3- Tehdit altında olan demokrasinin yenilenmesi. Diğer ülkelerin önemli reformları yapmaları, kötü yasaları ortadan kaldırmaları, yolsuzlukla mücadele etmeleri konusunda cesaretlendirilmesi ve demokratik davranışın teşvik edilmesi.
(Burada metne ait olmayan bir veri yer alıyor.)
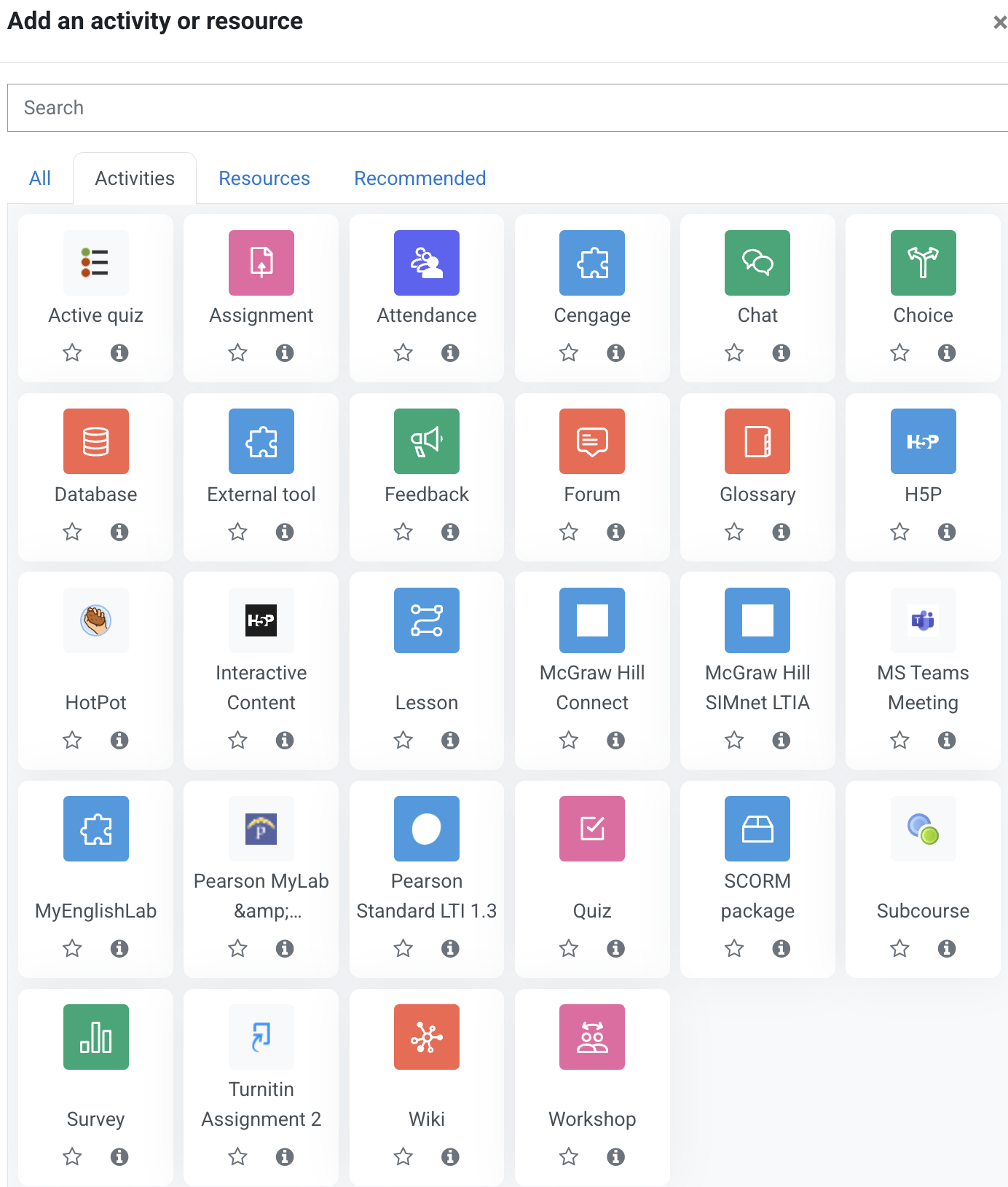Star the Lesson activity

click(403, 741)
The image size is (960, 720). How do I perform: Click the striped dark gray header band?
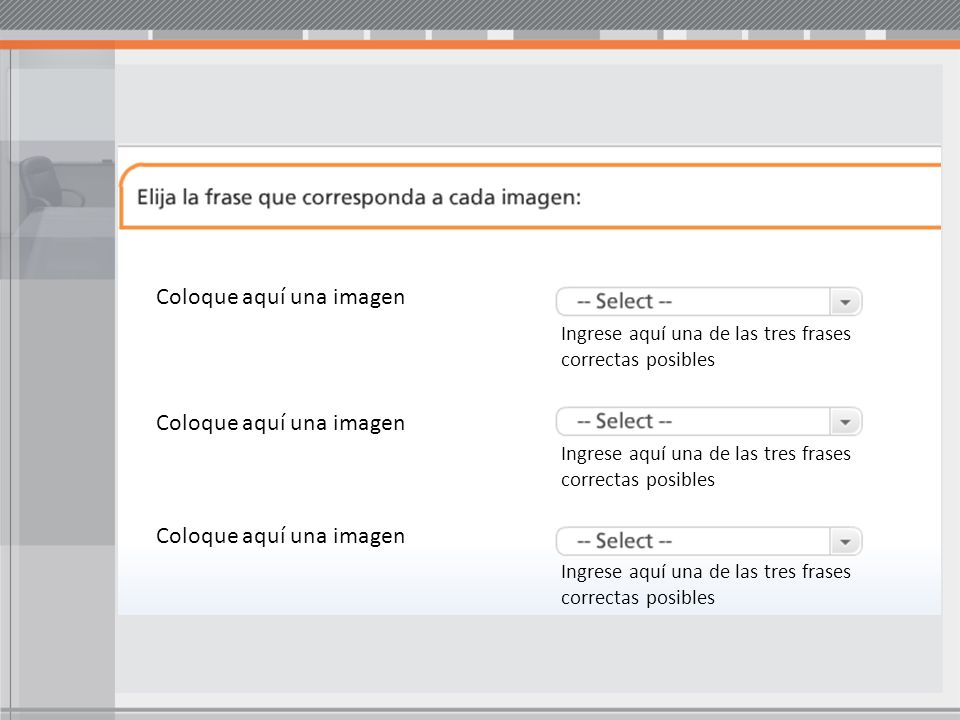pyautogui.click(x=480, y=15)
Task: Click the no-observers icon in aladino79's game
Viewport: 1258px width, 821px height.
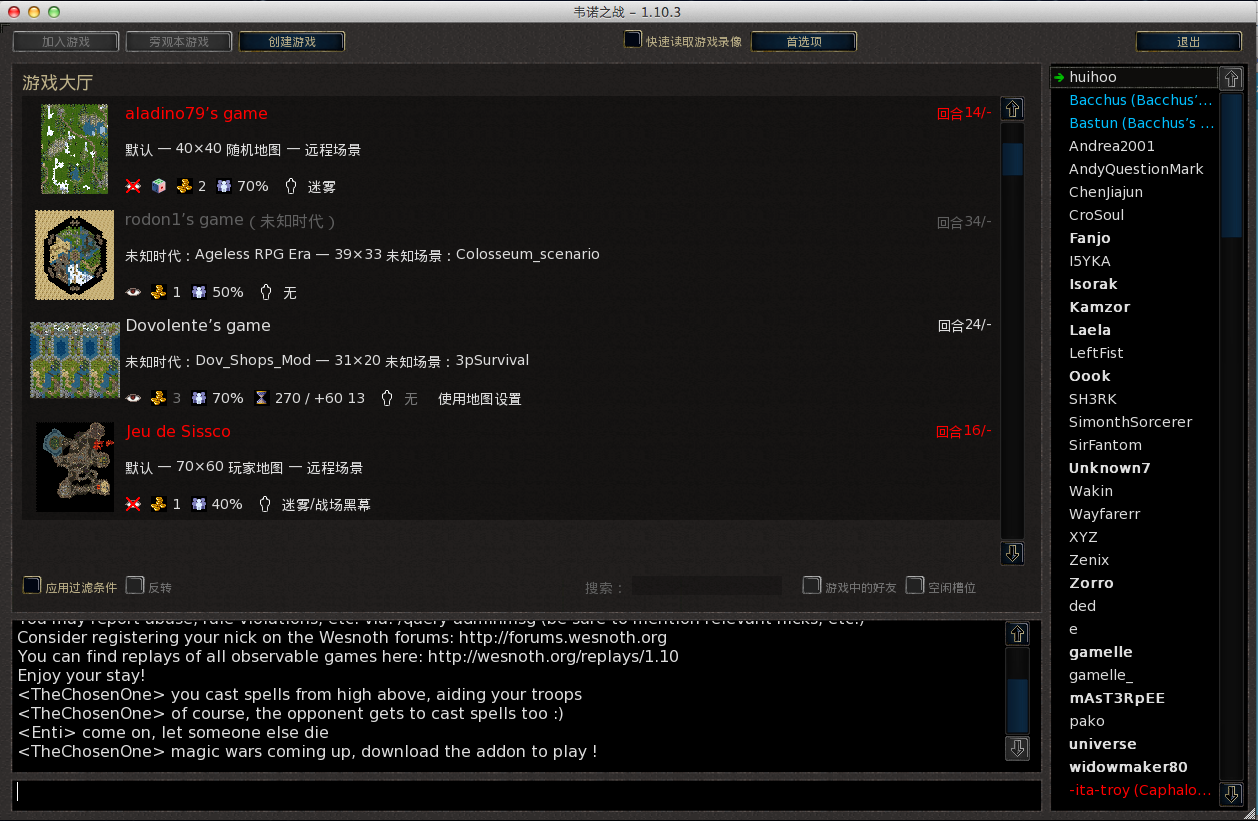Action: pyautogui.click(x=133, y=186)
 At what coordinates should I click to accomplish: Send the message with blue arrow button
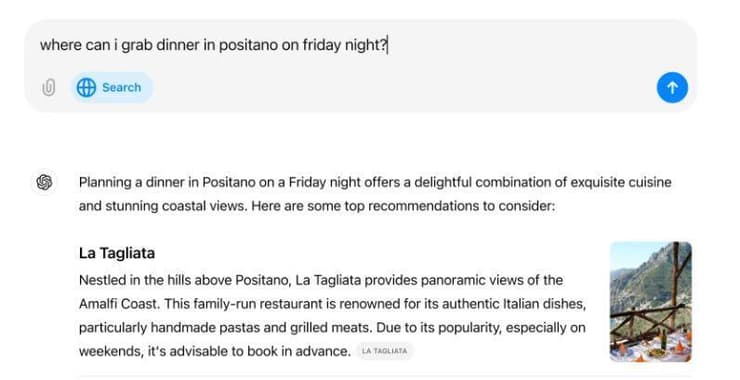pos(672,87)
Demokrasi teşvik edilirken askeri müdahalelerde bulunulmaması.
4- İnsani ve etkili bir göçmen sisteminin oluşturulması. Bu kapsamda diğer ülkelerle ve özellikle ABD’nin Orta Amerika’daki komşularıyla yakın şekilde çalışılarak insanları Amerika’ya göçe zorlayan şartların düzeltilmesi.
5- ABD’nin müttefikleri ve ortaklarıyla ilişkilerini yeniden canlandırması. Uluslararası bütün anlaşmalarda katılımcı olmaya çalışmak.
6- İklim değişikliğiyle mücadele edilmesi ve yeşil enerji devriminin yürütülmesi.
7- ABD’nin teknolojideki liderliğinin güvence altına alınması. ABD’nin teknoloji savunmasının güçlendirilmesi. Yeni teknolojilerin özel hayatın gizliliğini korumasının, dünyayı daha güvenli ve daha sağlıklı hale getirmesinin ve demokrasileri sağlamlaştırmasının sağlanması.
8- “21. yüzyılın en büyük jeopolitik sınavı” olan Çin’le ilişkilerin yönetilmesi.